Abstract Glycogen is stored in the liver to maintain blood sugar in between meals. Muscles also store glucose, indeed they contain most of the glycogen in the body, to fuel the muscle function but muscles cannot share it with other tissue, because they lack the glucose-6-phosphatase. Absence of glycogen can be tolerated in children and adults as long as hypoglycemia is kept under strict control. Glycogen synthesis requires glycogen synthase and branching enzymes. Absence of glycogen branching enzyme or very active glycogen synthase makes a longer glucose chain that cannot be synthesized or degraded as efficiently causing the accumulation of abnormal glycogen.
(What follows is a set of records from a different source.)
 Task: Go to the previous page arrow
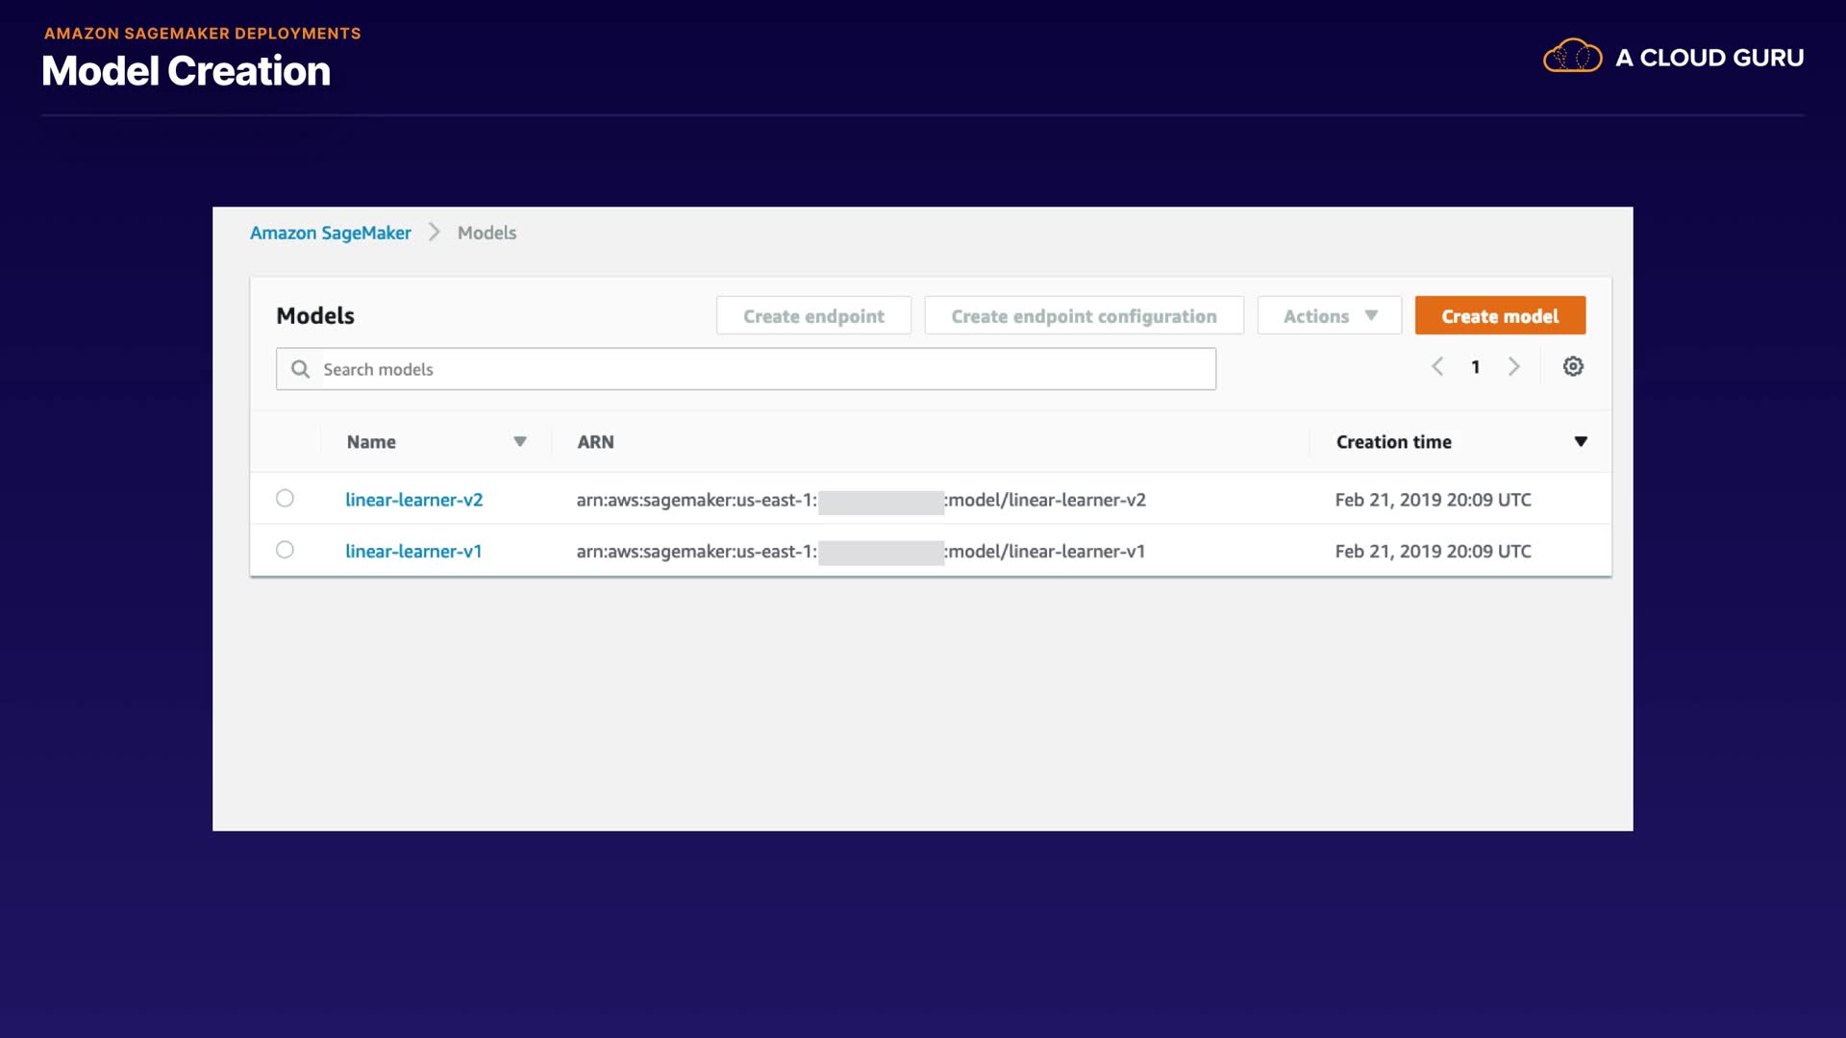click(1437, 366)
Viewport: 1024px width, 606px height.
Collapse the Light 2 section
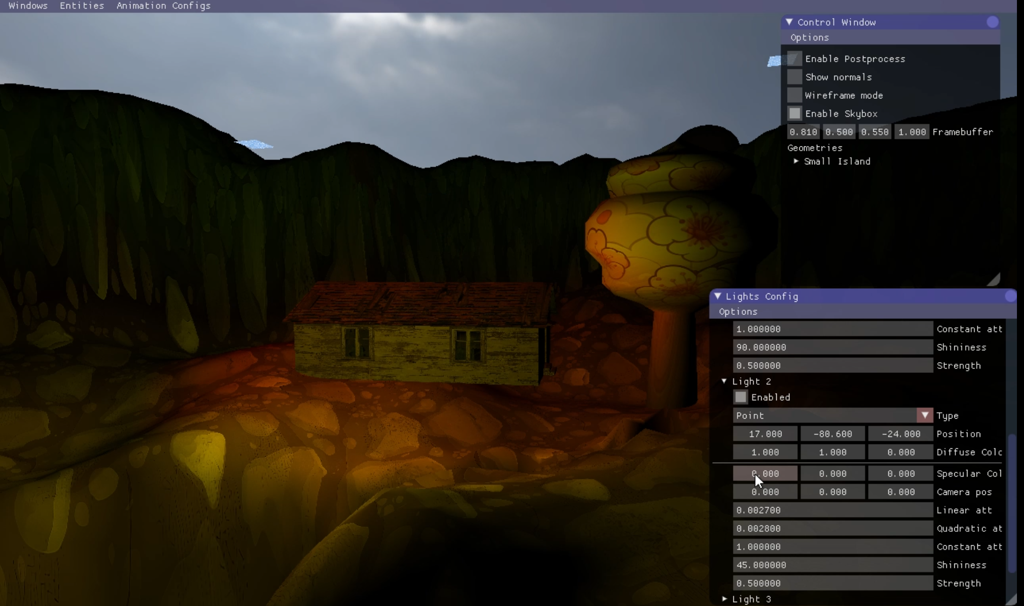tap(724, 381)
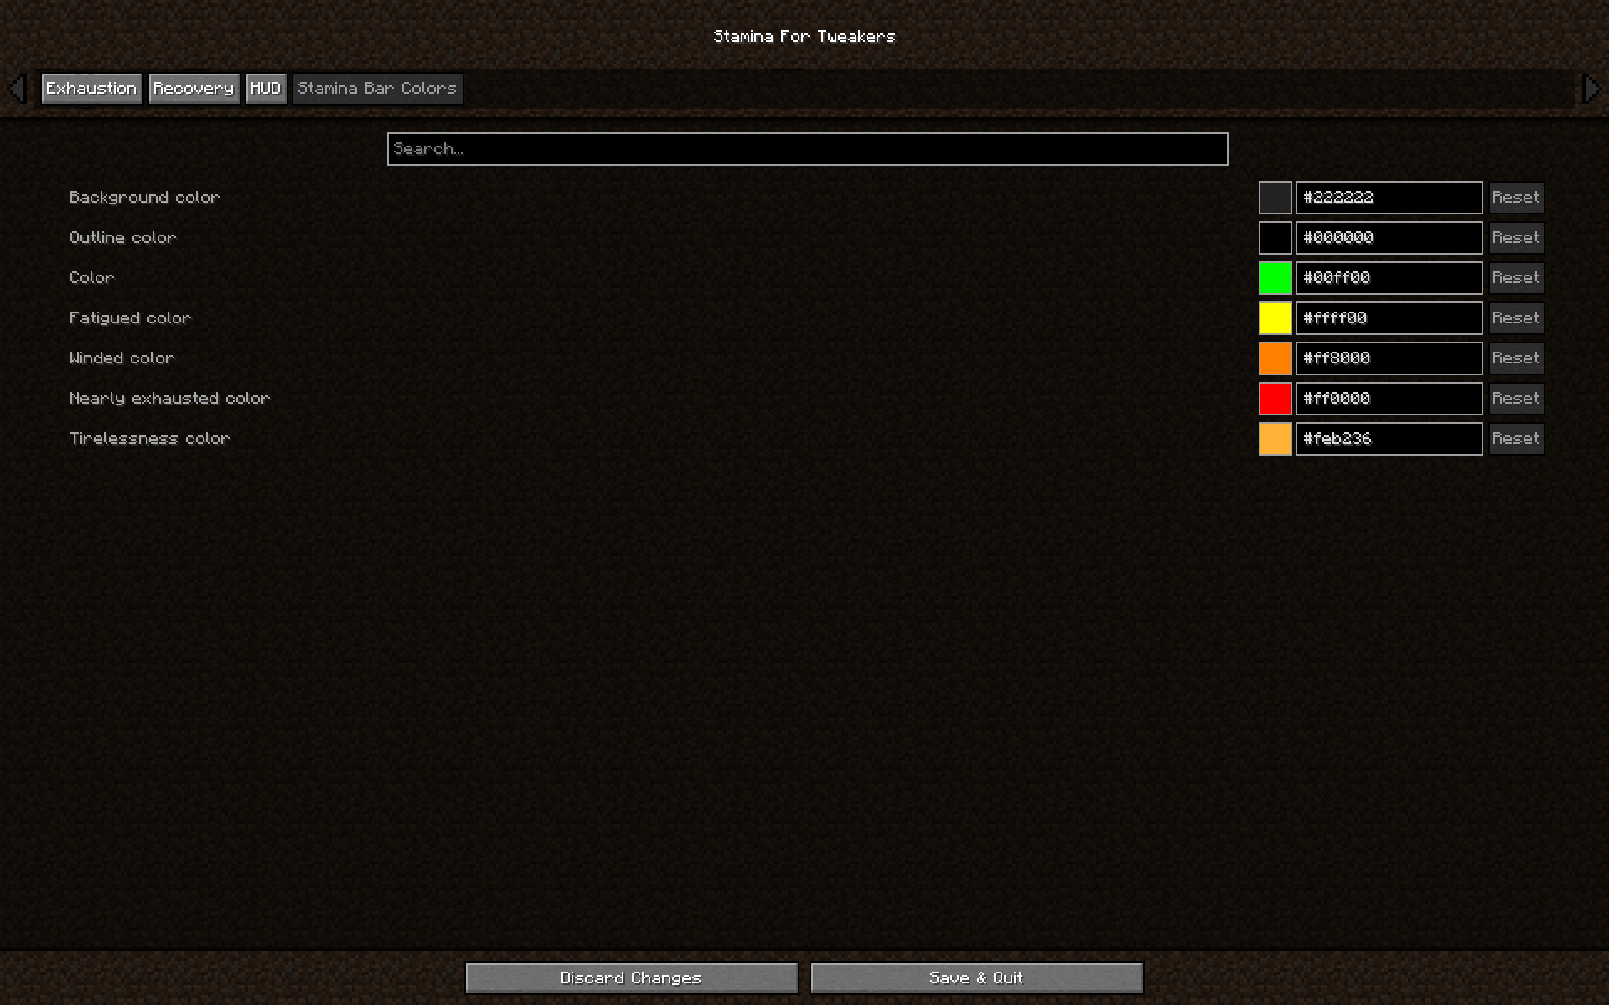Screen dimensions: 1609x1005
Task: Reset the Background color
Action: click(x=1516, y=197)
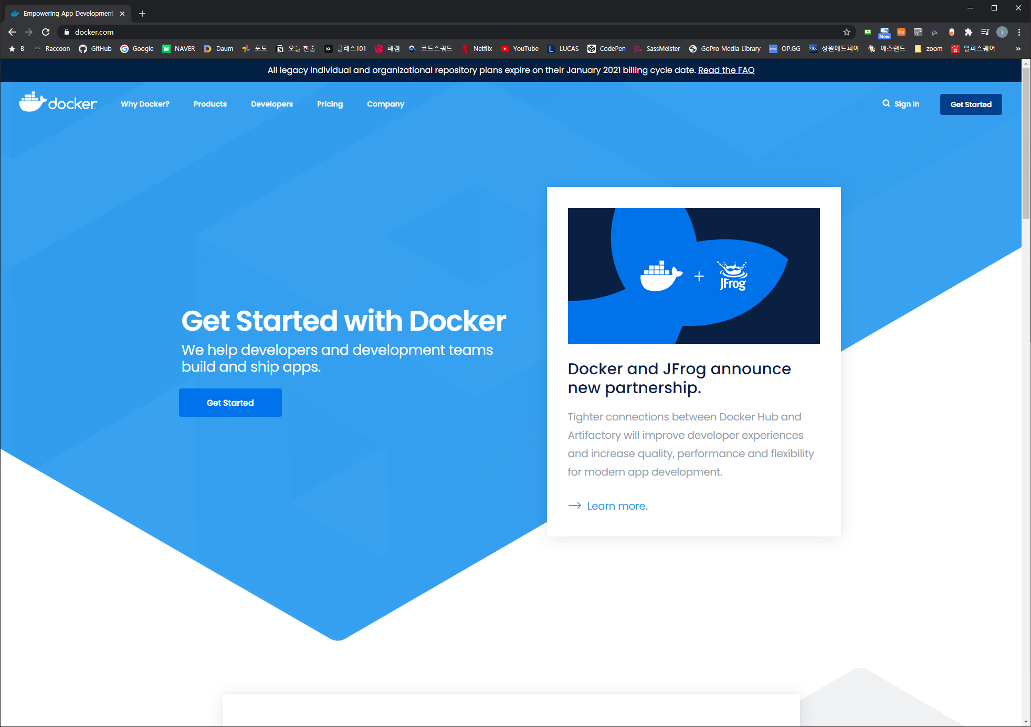Screen dimensions: 1031x727
Task: Expand the hidden bookmarks chevron
Action: pyautogui.click(x=1018, y=49)
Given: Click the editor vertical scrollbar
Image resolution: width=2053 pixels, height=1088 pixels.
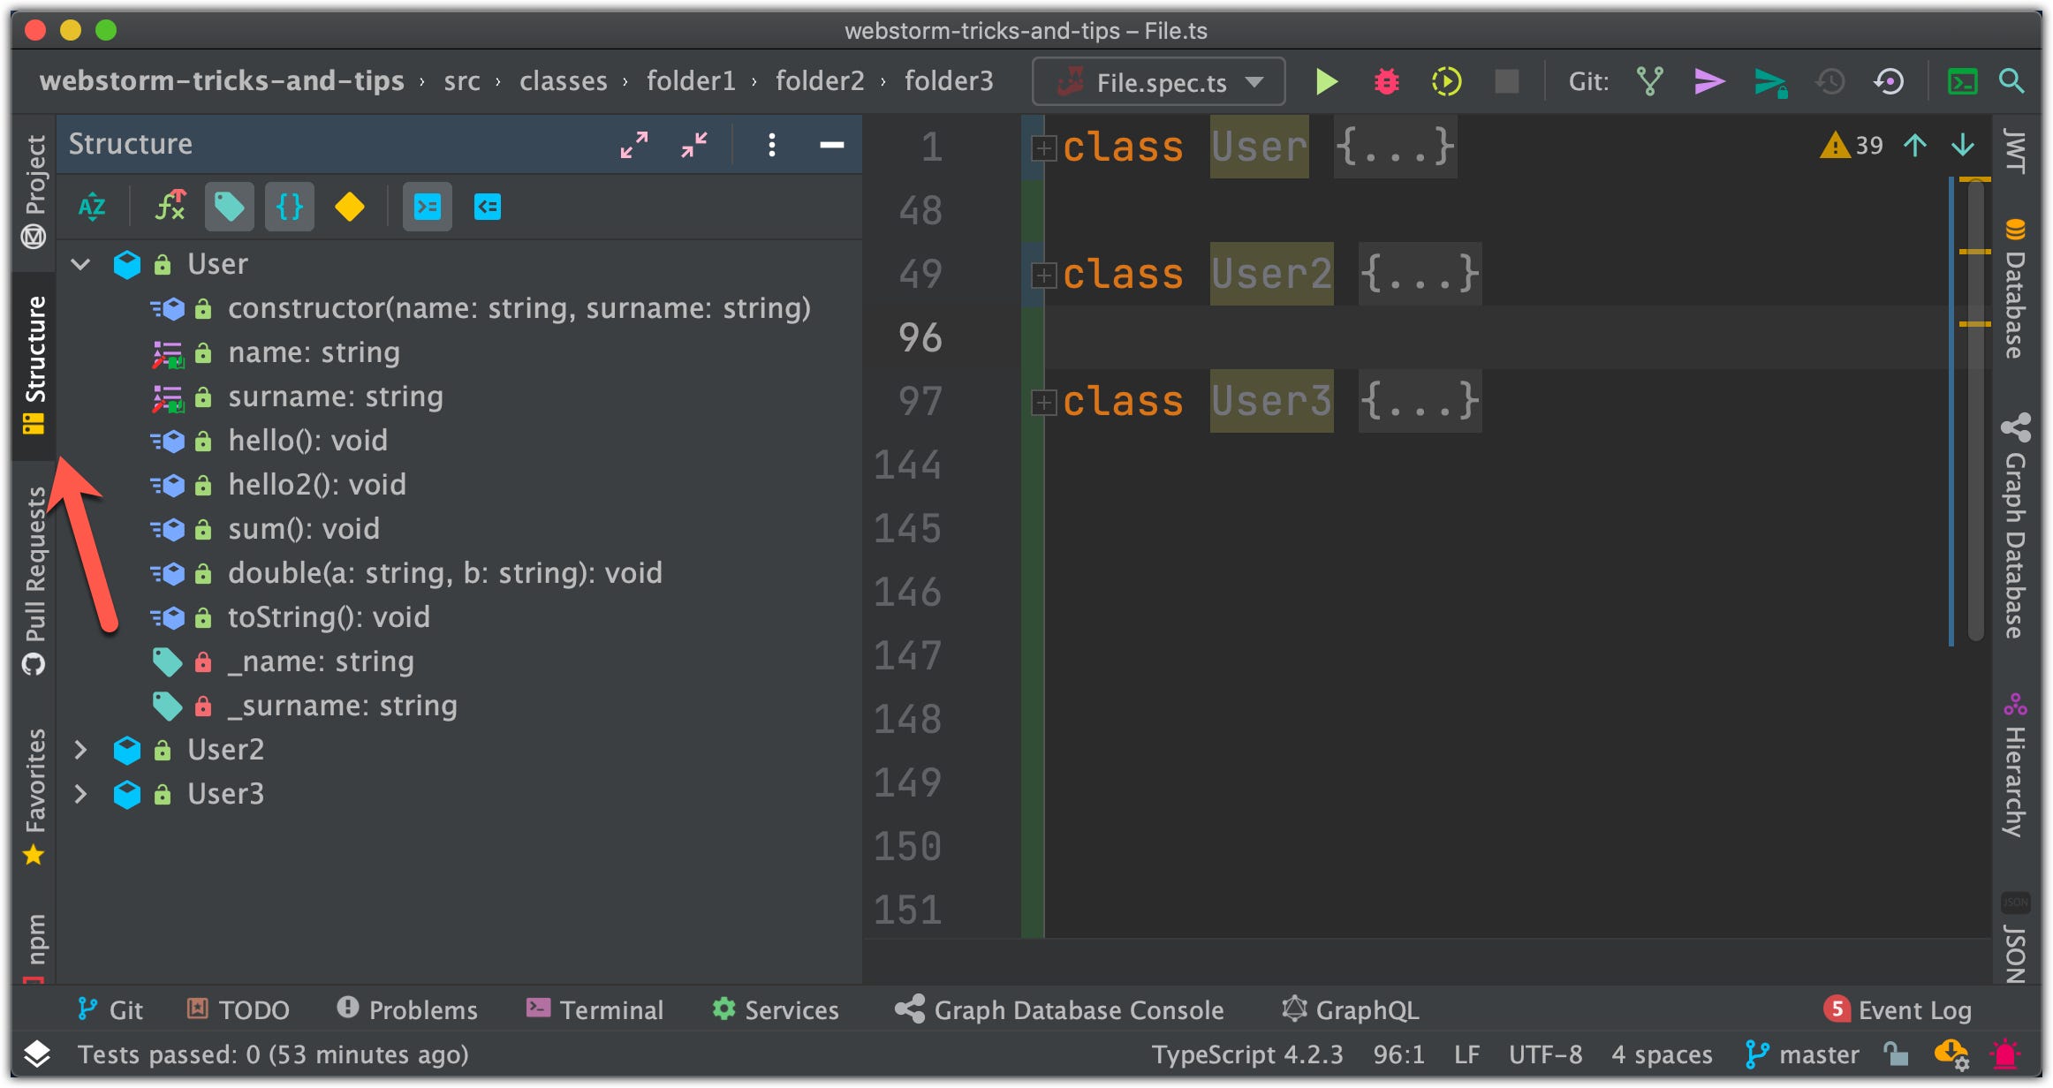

This condition is named glycogen storage disease type IV, which has different variants according to the remaining enzyme activity. Blocks in glycolysis or factors increasing glycogen synthase activity also cause polyglucosan or normal glycogen accumulation. Although the exact mechanism is not known, unbranched glycogen accumulates in the deficiency of ubiquitin ligases such as Malin, RBCK1, or phosphatase Laforin. Malin or Laforin deficiency causes very severe Lafora disease. Patients show the symptoms of the disease at 15 years of age and they die in a decade because of the severe epilepsy. On the other hand, RBCK1-deficient patients accumulate abnormal glycogen in muscle and heart, causing cardiopathy and myopathy.